A Player in the Shadows that Maintains Local Power Grids – An Evaluation Technology that Advances Microgrids
2023/10/09 Toshiba Clip Team
- Local microgrids are necessary for the take-up of renewable energy
- A world-first evaluation method that will help to advance microgrids
- Can a concept similar a low-cost mobile service provider be applied to electric power?
If we are going to achieve carbon neutrality, countries around the world need to adopt solar power and other renewable energy sources as a matter of urgency. Central to this is the microgrid, a small-scale power grid. Microgrids are a means to “local production for local consumption of electricity,” and are also attracting attention as a power source in the event of disaster. Toshiba has recently successfully completed, for the first time in the world, a demonstration experiment of a technology that ensures the stable operation of microgrids. Here we take a closer look at the details.
Success in a world-first demonstration experiment
“This was the world’s very first demonstration experiment of a GFM inverter,” says Dr. Tetsu Shijo of Toshiba’s Research and Development Center. “It gives us a real basis for developing evaluation criteria for microgrids.” To get to grips with this breakthrough, we have to know what a GFM inverter is, the difference between a large generator and a microgrid, and the challenges still to be faced. Shijo is happy to guide us through these intricacies.
“GFM stands for grid forming, which means building the grid and stabilizing the system the electricity flows through—maintaining the balance in this integrated system for power generation, transformation, transmission, and distribution. Inverters are devices that change the frequency and voltage of electricity, so a GFM inverter is a device that regulates electricity frequency and voltage in order to stabilize the grid.
“Until now, the effectiveness of GFM inverters has been proved theoretically, but nobody had verified it by connecting one to an actual power system. When we presented the results of our demonstration at an industry conference, people were surprised, and we got a lot of questions about the details.”

▸ Problem statement
Using the article on Toshiba's microgrid evaluation technology, explain in one to three sentences why the GFM inverter demonstration counted as a world first.

▸ Recorded information

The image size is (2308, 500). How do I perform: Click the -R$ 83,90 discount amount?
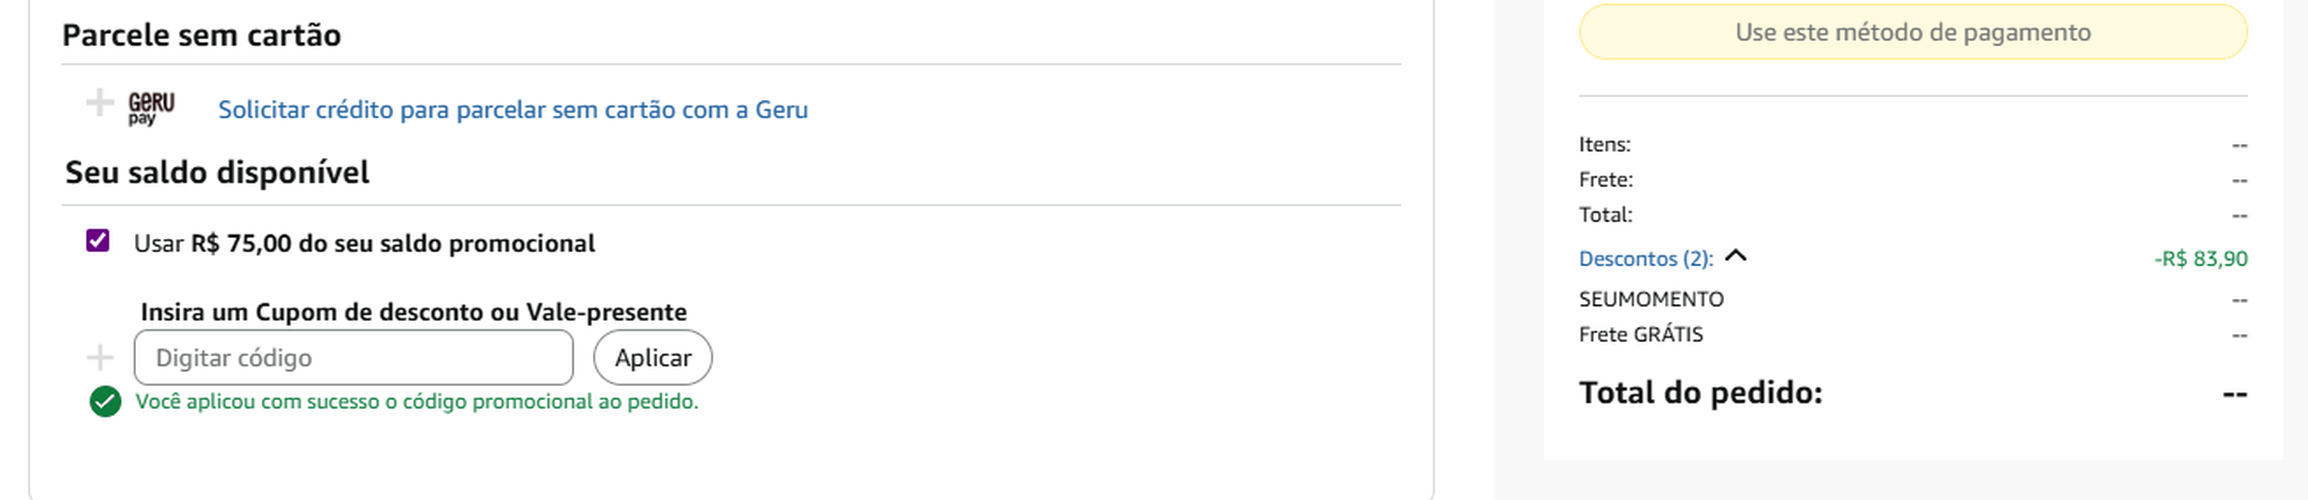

▸ Solution for this problem
The effectiveness of GFM inverters had previously been proved only in theory, and nobody had verified it by connecting one to an actual power system. Toshiba's demonstration was the first to do so, which gives a real basis for developing evaluation criteria for microgrids.